# GIVEN EXERCISE
In the records, take the lines from the one holding "337x272 pixels. Task: View" through the one holding "point(148,259)", inclusive, and edit them so that "Open" becomes "Launch" with everything else unchanged. Return only those lines, leaving out the pictures.

[Collected data]

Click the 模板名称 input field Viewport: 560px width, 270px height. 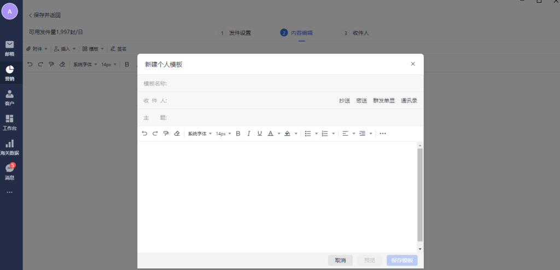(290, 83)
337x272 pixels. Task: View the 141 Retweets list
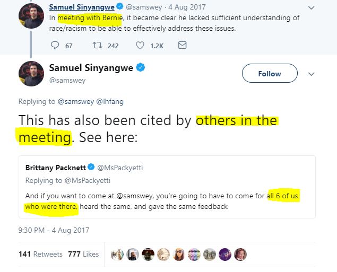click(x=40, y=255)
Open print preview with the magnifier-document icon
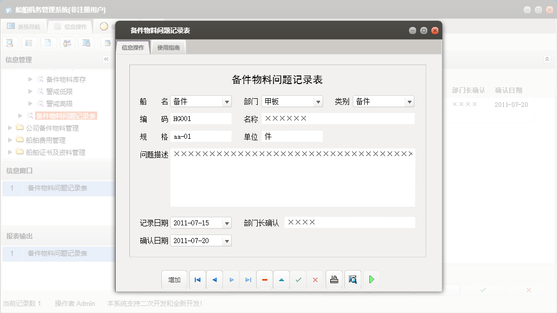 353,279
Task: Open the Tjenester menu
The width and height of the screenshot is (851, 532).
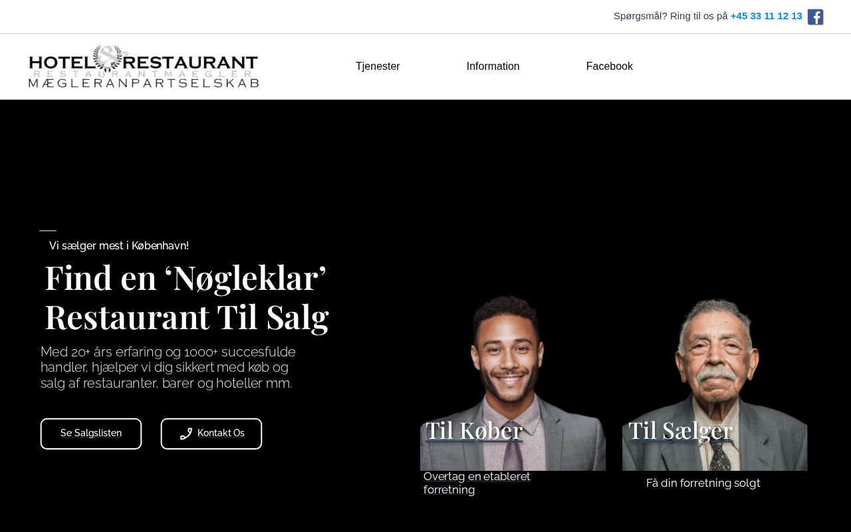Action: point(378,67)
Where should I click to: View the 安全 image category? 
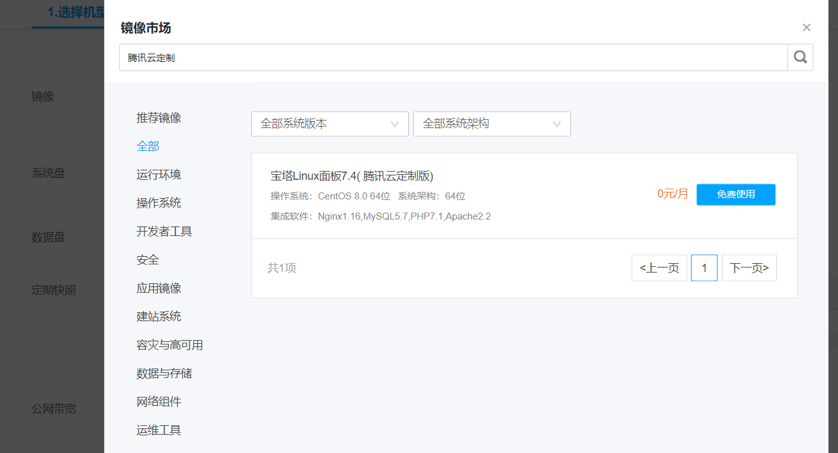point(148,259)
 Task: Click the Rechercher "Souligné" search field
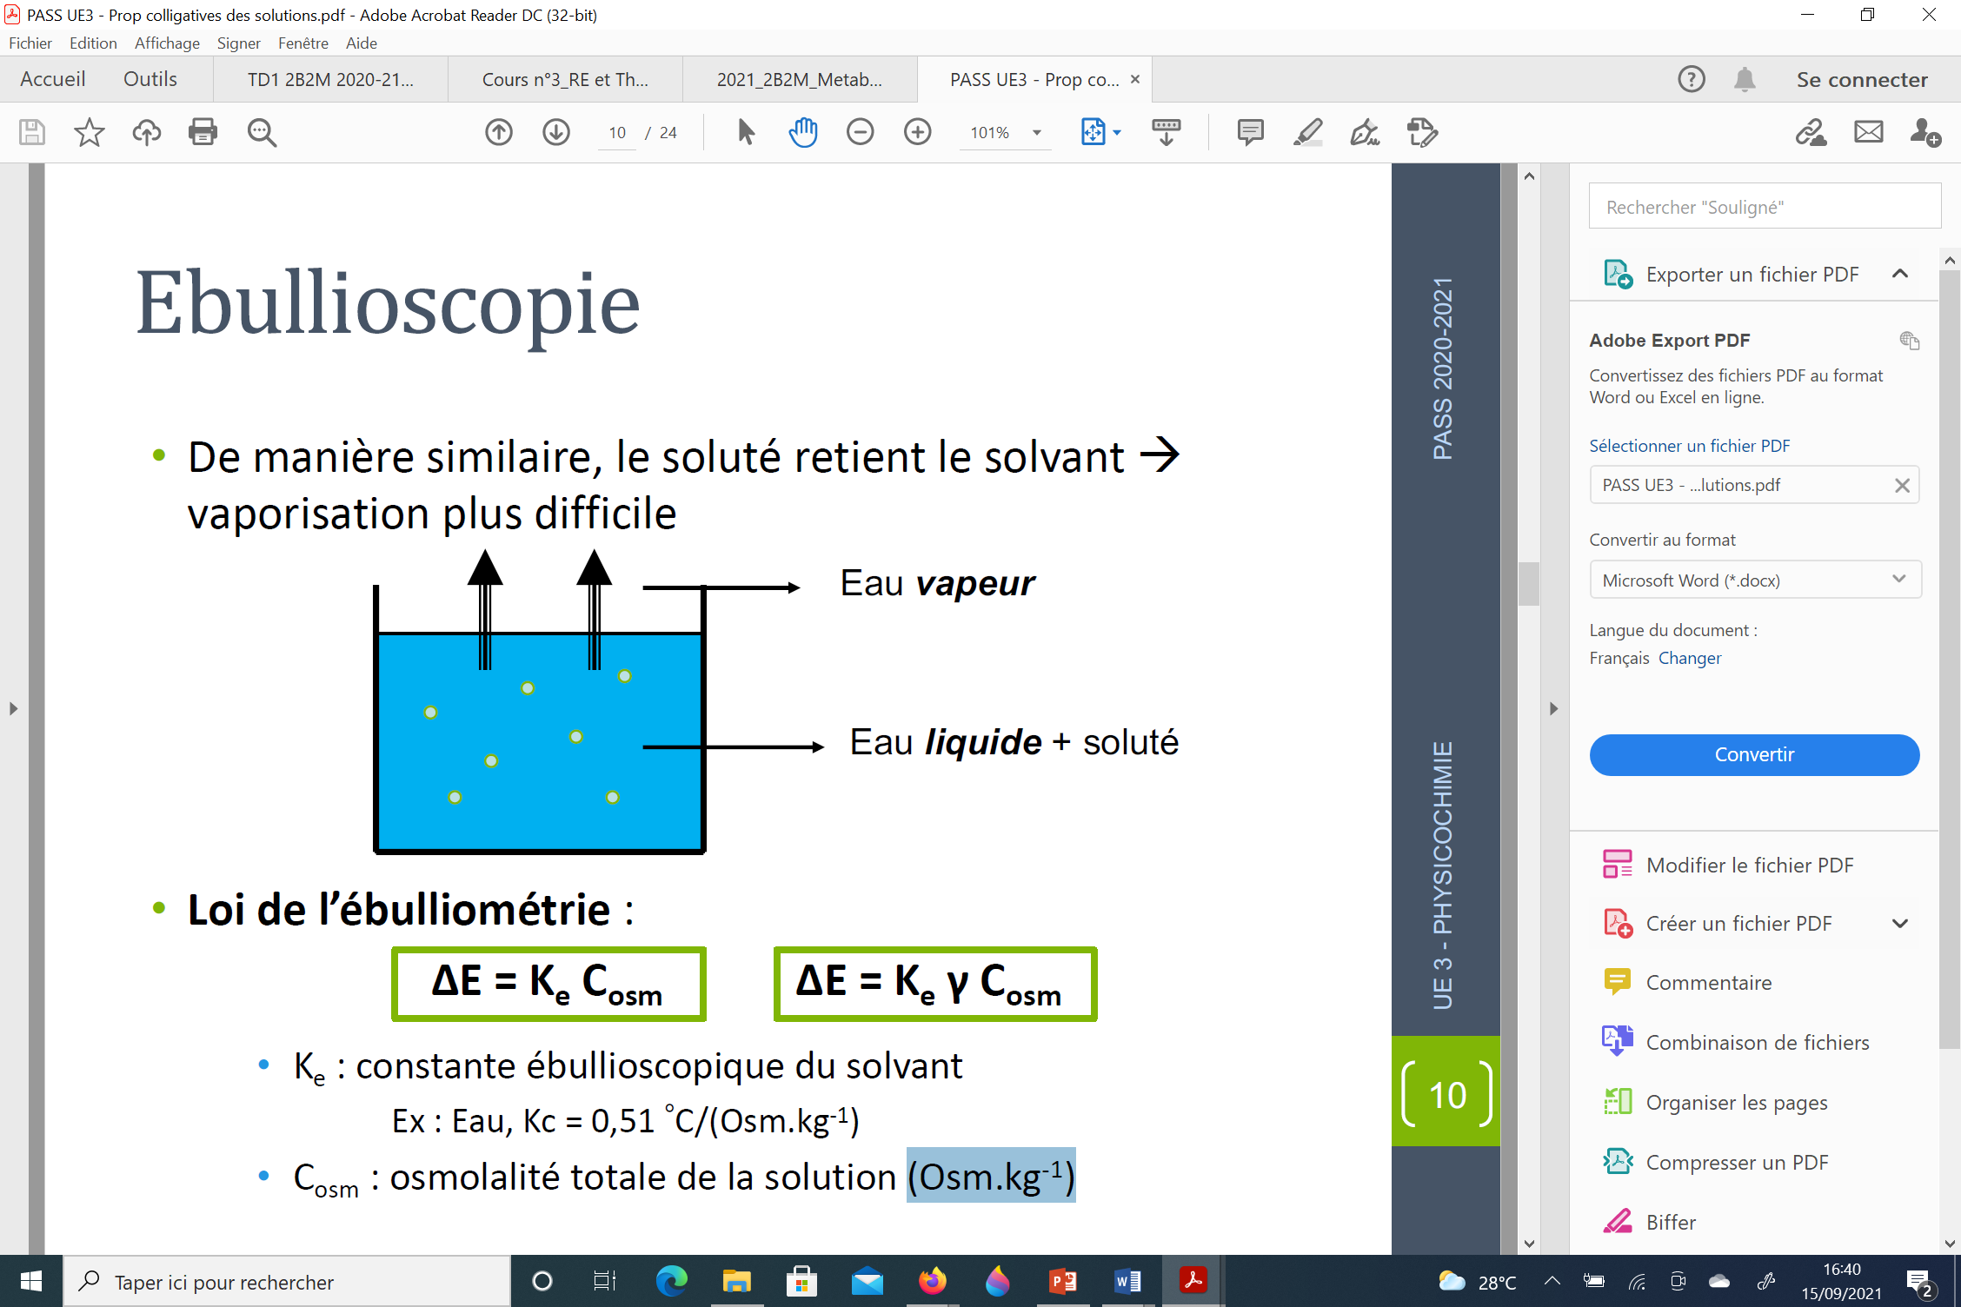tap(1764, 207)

==

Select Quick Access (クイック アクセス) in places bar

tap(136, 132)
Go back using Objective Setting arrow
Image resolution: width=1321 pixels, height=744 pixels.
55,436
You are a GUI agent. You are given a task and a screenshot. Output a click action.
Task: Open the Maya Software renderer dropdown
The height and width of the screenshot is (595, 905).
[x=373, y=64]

* * *

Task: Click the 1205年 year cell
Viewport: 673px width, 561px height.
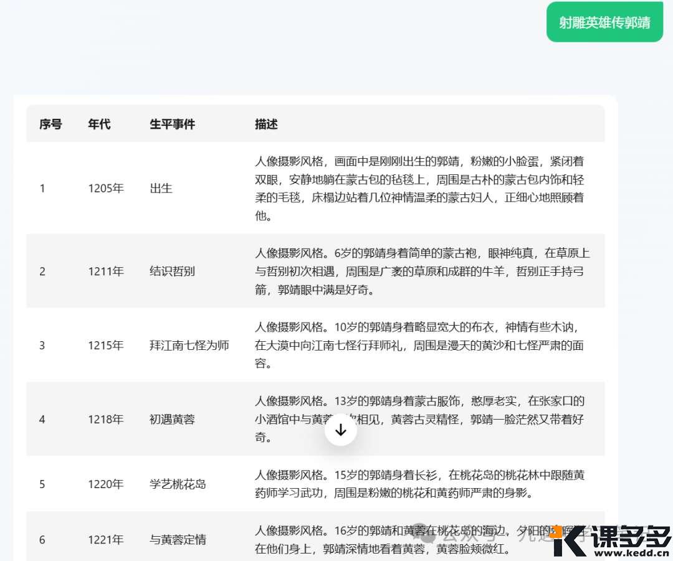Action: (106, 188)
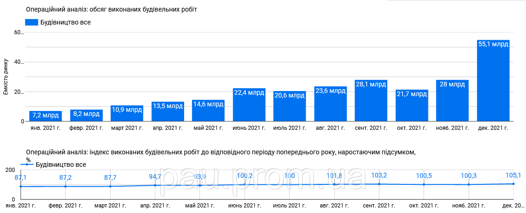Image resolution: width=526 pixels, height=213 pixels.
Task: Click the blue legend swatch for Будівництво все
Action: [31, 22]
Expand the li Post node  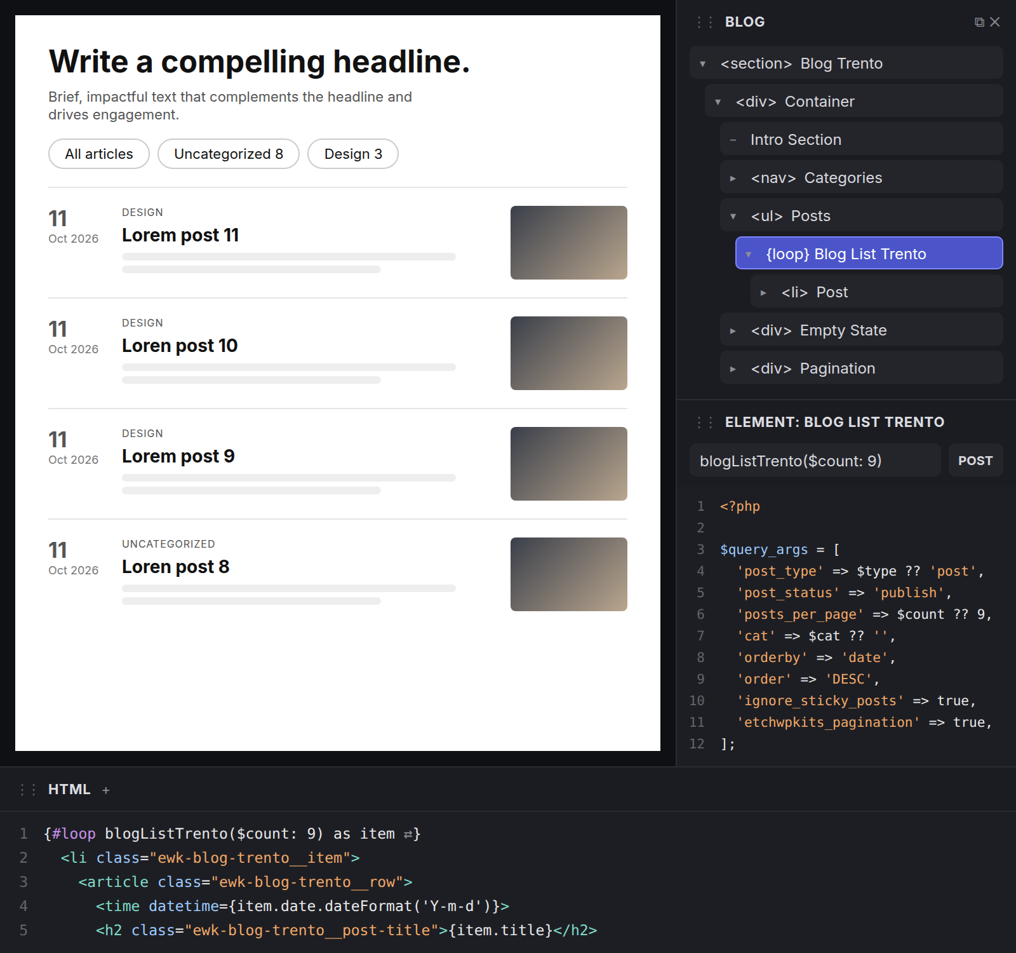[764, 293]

# RESULT OF THE EXERCISE
337x272 pixels. Task: View the 141 Retweets list
click(x=40, y=255)
Launch print preview with the magnifier-document icon
 353,279
Task: Launch the Tjenester menu
The width and height of the screenshot is (851, 532).
Action: point(378,67)
Where should I click to: View the 安全 image category? 
point(148,259)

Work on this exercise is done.